▸ **Document excerpt**
•••

The revolutionaries in North India were the first to reorganize after overcoming their depression under the leadership of Ramprasad Bismil and Sachindranath Sanyal. They founded the Hindustan Republican Association in 1924 in Kanpur. The HRA was founded with to organize an armed revolution to overthrow the colonial rule and to replace it with a Federal Republic of India based on adult franchise. For this, they needed to conduct extensive propaganda and recruit men. All this needed money. The most famous “action” of the HRA was the Kakori Robbery in 1925. Ten HRA men stopped the 8-Down Train at Kakori near Lucknow, and looted its official railway cash. The Government was quick to respond and many were tried in the famous Kakori Conspiracy Case. Ashfaqullah Khan, Ramprasad Bismil and some others were hanged to death. Chandershekhar remained at large.


The Kakori Case was a major setback to the HRA. Younger men like Bhagat Singh, Bhagwati Charan Vohra and Sukhdev in Punjab set out to reorganize the HRA under the leadership of Chandershekhar Azad. Finally, they created a new organization i.e. Hindustan Socialist Republican Association in 1928.


The death of Lala Lajpat Rai, a much-respected leader of Punjab, due to the police lathi charge during anti-Simon demonstrations in Lahore,   which was seen by the HSRA as a direct challenge. And so, on 17th December, 1928, Bhagat Singh, Azad and Rajguru assassinated Saunders in Lahore. He was a police official involved in the lathi charge on Lala Lajpat Rai. The HSRA now decided to change its strategy of individual assassinations and focus on letting the masses know about their objectives.



Bhagat Singh and Batukeshwar Dutt were asked to throw a bomb in the Central Assembly Hall in 1929 against the passage of the Trade Disputes Bill and the Public Safety Bill which would reduce civil liberties. The aim was not to kill because the bombs were harmless but as the leaflet they threw in the Hall proclaimed, ‘to make the deaf hear’. The goal was to get arrested and used the trial Court as a forum for propaganda so that the people could know about their movement and ideology. Bhagat Singh and Batukeshwar Dutt were tried in the Assembly Bomb Case. Later, Bhagat Singh, Sukhdev, Rajguru and other revolutionaries were tried in a series of famous conspiracy cases.


Displaying unstinted courage and fearlessness, they always entered the courts singing nationalist songs like” Sarfaroshi Ki Tamanna Ab Hamare Dil Mein Hai”, “Mera Rang De Basanti Chola” and shouting slogans like “Inquilab Zindabad”. Naturally, this won them the sympathy and support of even those who believed in non-violence. Bhagat Singh became a household name in the country. He, along with Rajguru and Sukhdev, was hanged to death on 23rd March, 1931.

•••

▸ **Data lines**
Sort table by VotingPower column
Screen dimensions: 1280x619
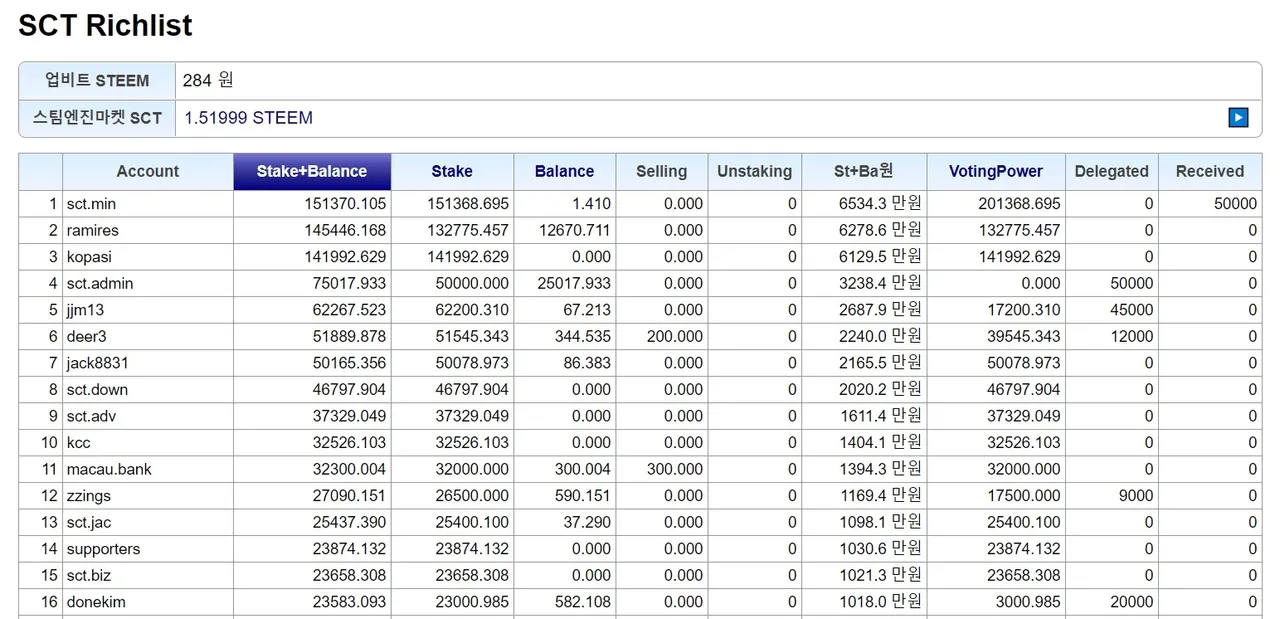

•••

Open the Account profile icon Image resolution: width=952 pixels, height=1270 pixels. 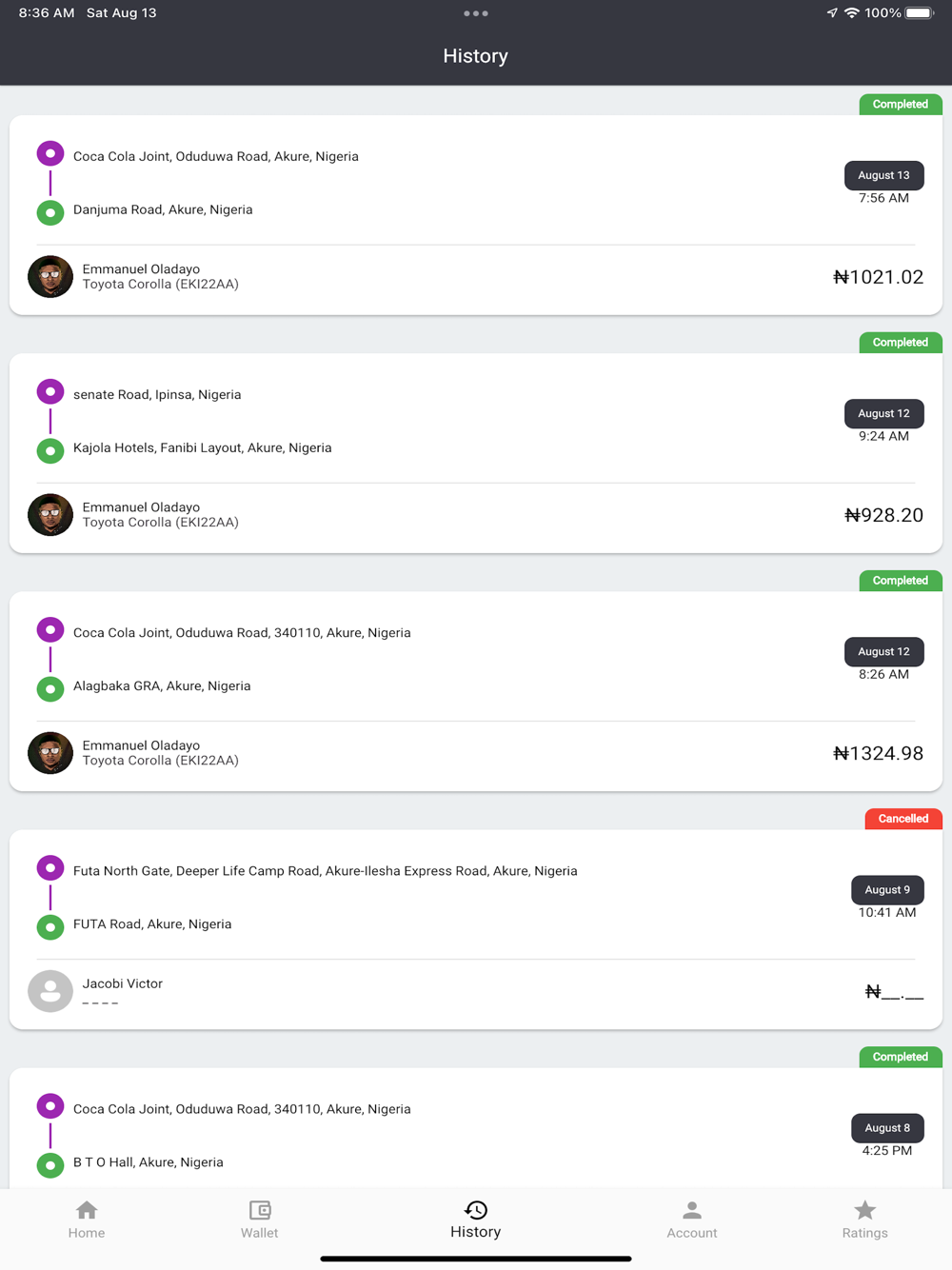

•••

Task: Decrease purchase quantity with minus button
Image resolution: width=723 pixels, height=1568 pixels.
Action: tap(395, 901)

•••

▸ **Actions to take**
a - From the excerpt on the HRA and HSRA above, list every song and slogan the revolutionaries sang or shouted when entering the courts.
b - Render this sentence from the excerpt on the HRA and HSRA in Spanish: "The Kakori Case was a major setback to the HRA."

▸ **Per-task outputs**
a -
- "Sarfaroshi Ki Tamanna Ab Hamare Dil Mein Hai" (song)
- "Mera Rang De Basanti Chola" (song)
- "Inquilab Zindabad" (slogan)

b - El caso Kakori fue un gran revés para la HRA.